De leden van de GroenLinks-PvdA-fractie verwelkomen de komst van de digitaledienstenverordening. Deze hangt samen met de digitalemarktenverordening. De leden verwachten dat er veel overlap zal zijn tussen bedrijven die onder deze beide verordeningen vallen. Wordt een poortwachter, die beide verordeningen overtreedt, dubbel gestraft? Zijn de sancties van de twee verordeningen cumulatief?

De leden van de VVD-fractie constateren dat de digitalemarktenverordening op enkele punten verder gaat dan wat de AVG vereist op het gebied van de verwerking van persoonsgegevens en toestemming vragen aan eindgebruikers. Daarom vragen deze leden op welke manier dit zich uit in Nederland als het gaat om de uitvoering van de digitalemarktenverordening en hoe er hierbij verder om wordt gegaan met de AVG.

De leden van de D66-fractie lezen dat het voor poortwachters in bepaalde gevallen verboden is persoonsgegevens van eindgebruikers te verwerken, waaronder een verbod om ze te combineren met persoonsgegevens uit andere bron, tenzij de eindgebruiker de specifieke keuze heeft gekregen en toestemming heeft verleend. Voor het begrip «toestemming» wordt verwezen naar de AVG. In hoeverre deelt de regering de opvatting van deze leden dat de huidige vigerende praktijk (bijvoorbeeld de toestemming voor cookies) niet overeenkomt met de eisen die de AVG stelt aan het verlenen van toestemming, bijvoorbeeld gelet op de formulering dat deze toestemming ondubbelzinnig moet worden gegeven?

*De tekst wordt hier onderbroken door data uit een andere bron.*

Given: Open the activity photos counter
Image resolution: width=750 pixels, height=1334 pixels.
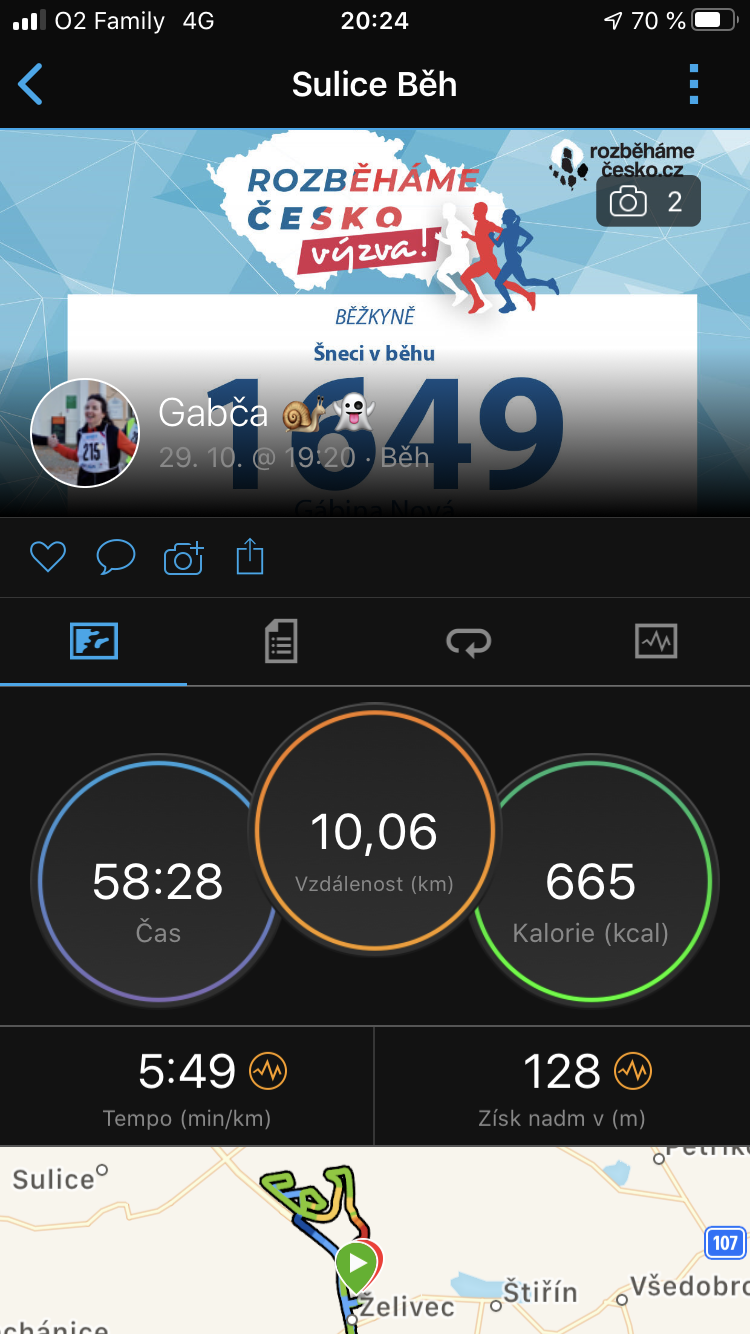Looking at the screenshot, I should 648,202.
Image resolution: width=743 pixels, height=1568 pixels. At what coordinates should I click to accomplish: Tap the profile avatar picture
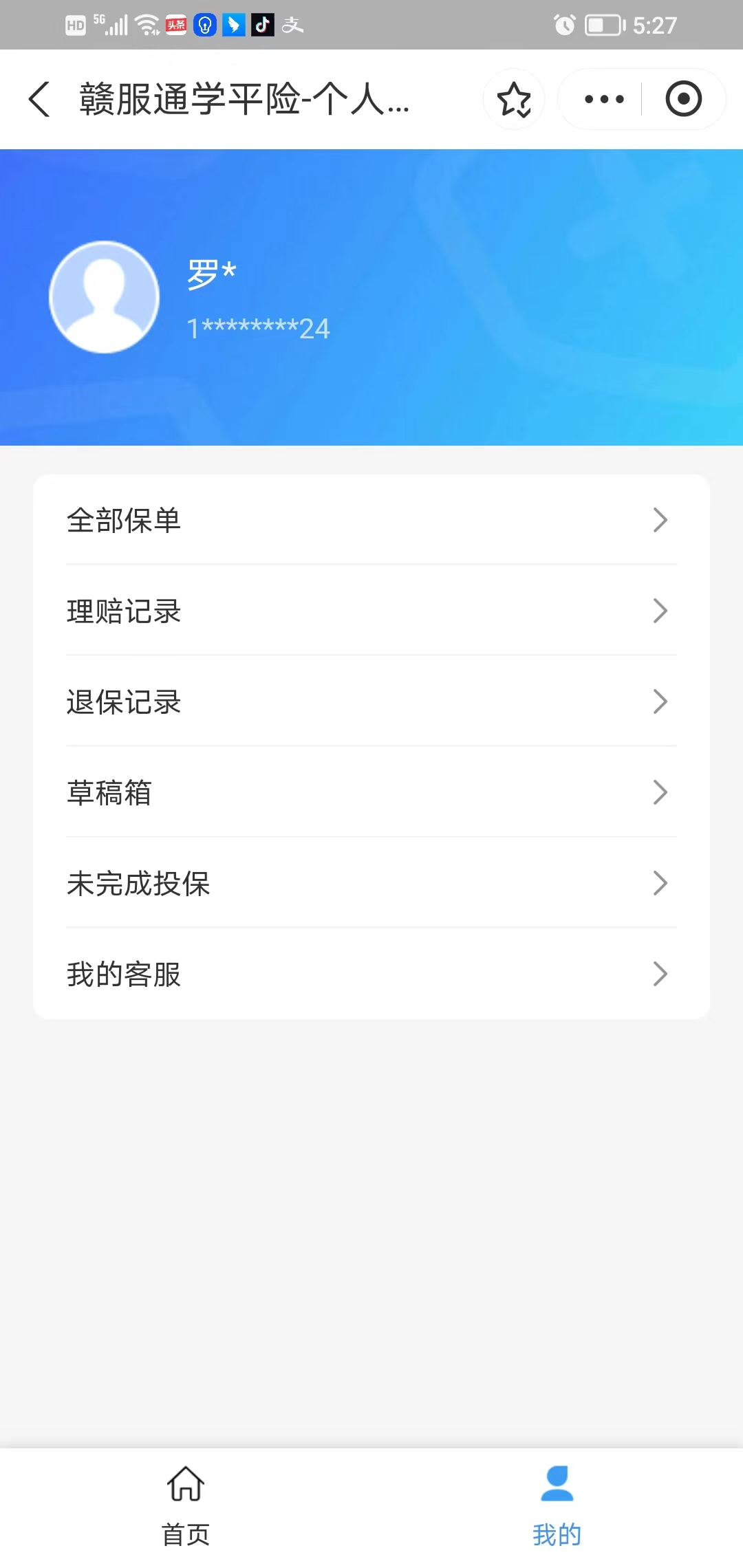pyautogui.click(x=105, y=297)
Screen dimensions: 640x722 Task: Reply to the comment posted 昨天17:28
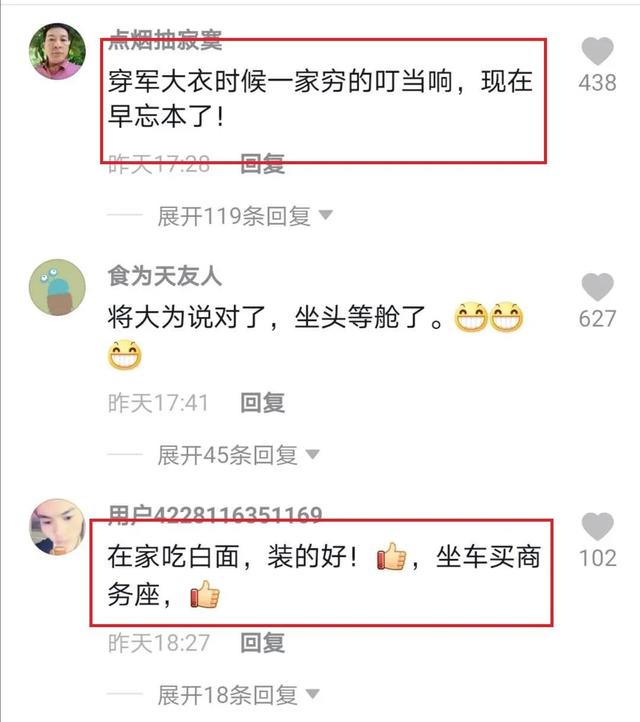click(x=263, y=164)
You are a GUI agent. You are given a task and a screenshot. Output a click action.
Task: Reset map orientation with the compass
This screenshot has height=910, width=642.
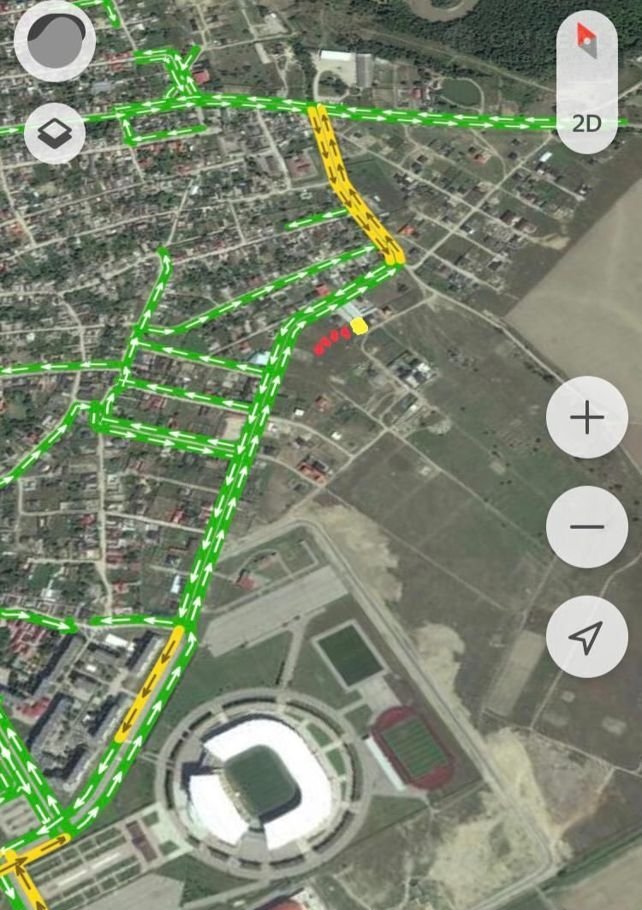pos(587,44)
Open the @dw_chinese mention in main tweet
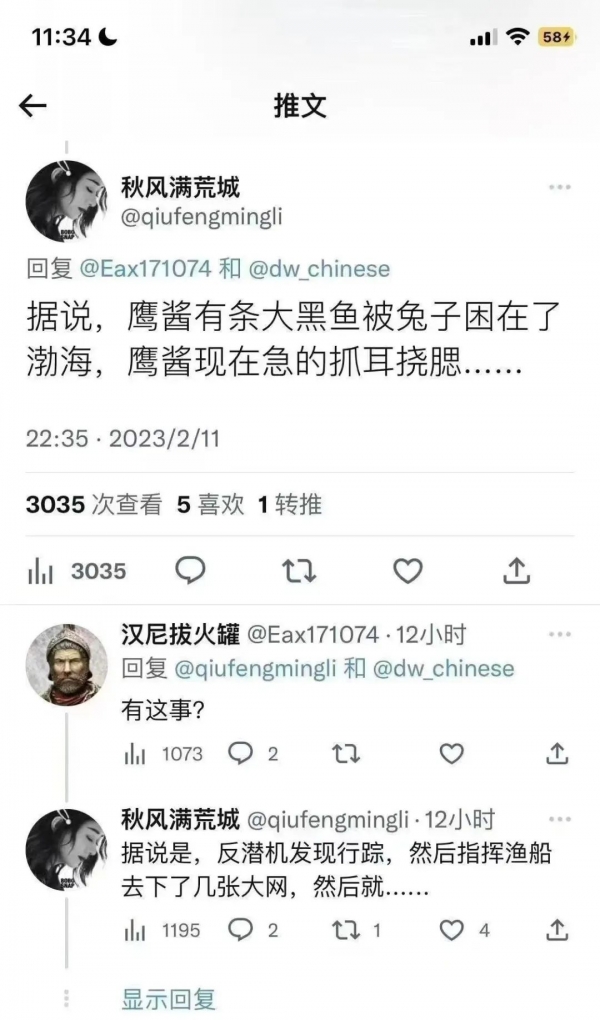Image resolution: width=600 pixels, height=1020 pixels. coord(320,269)
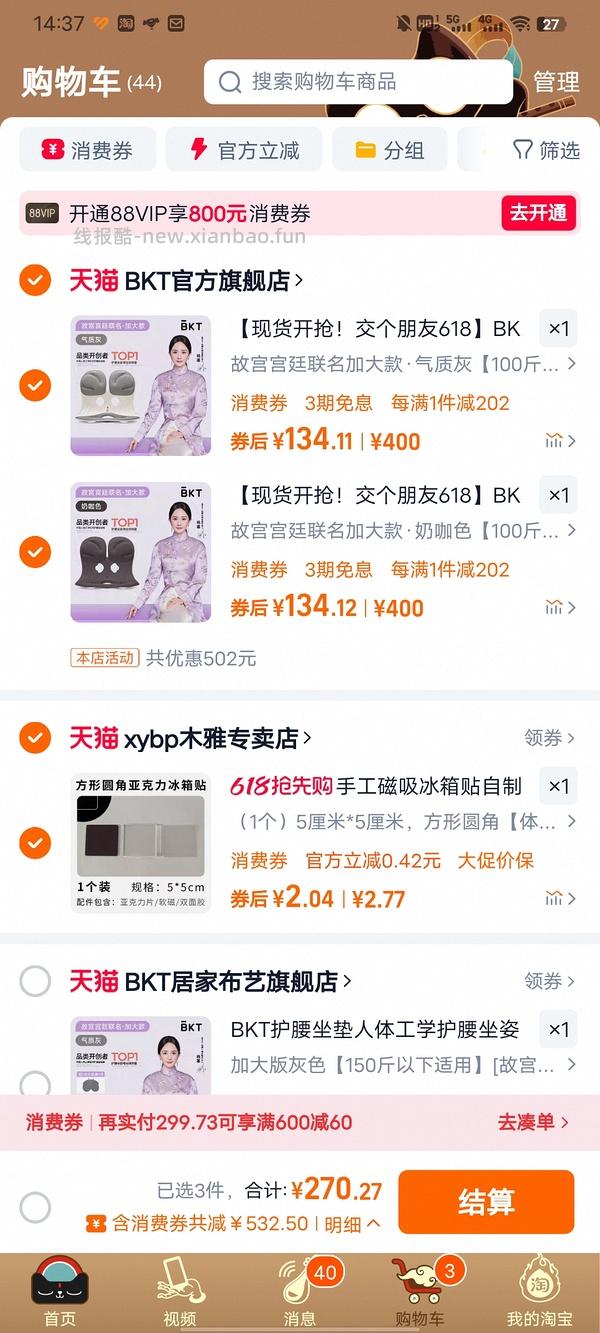Tap 去开通 to activate 88VIP

(538, 213)
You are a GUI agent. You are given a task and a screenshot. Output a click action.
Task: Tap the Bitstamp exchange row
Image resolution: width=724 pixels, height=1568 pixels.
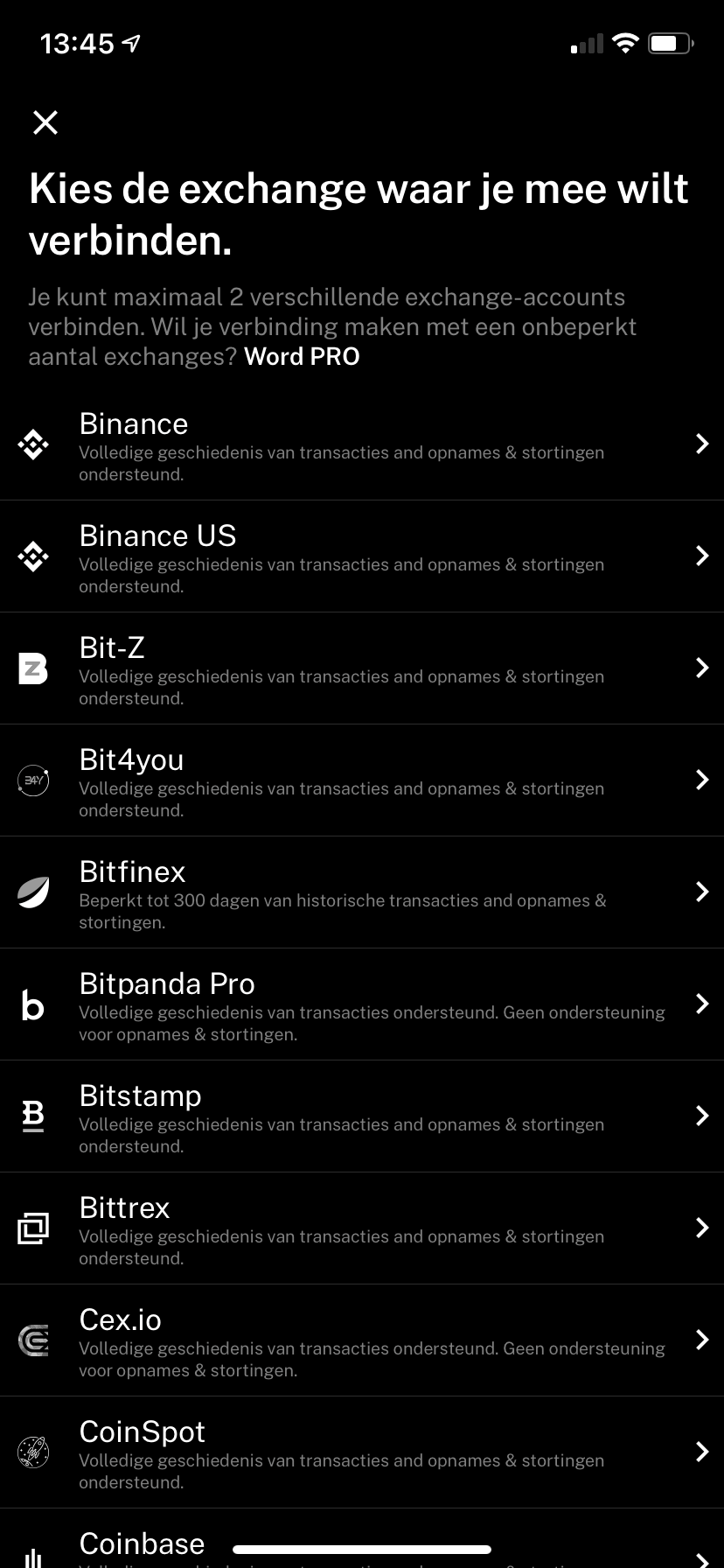point(362,1116)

De leden van de BBB-fractie lezen: «Tot slot bepaalt artikel 5, tweede lid, van de verordening dat indien de verwerking berust op de toestemming van de eindgebruiker, deze daartoe «de specifieke keuze» moet hebben gekregen. In de eisen die aan de toestemming worden gesteld in artikel 7 van de AVG wordt het begrip «specifieke keuze» niet genoemd. Wel moet op grond van de AVG de toestemming zelf een specifiek karakter hebben. Uit de tekst van beide verordeningen wordt niet duidelijk welke betekenis aan deze verschillende formuleringen gegeven moet worden. Het is aan de rechter om hierover duidelijkheid te verschaffen.» Zou het niet verstandig zijn om het begrip «specifieke keuze» vast te stellen alvorens dat er naar de rechter moet worden gegaan om duiding te geven aan dit begrip? Is het mogelijk om het begrip «specifieke keuze» zowel in deze wet als in de AVG uit te werken, zodat gang naar de rechter kan worden voorkomen?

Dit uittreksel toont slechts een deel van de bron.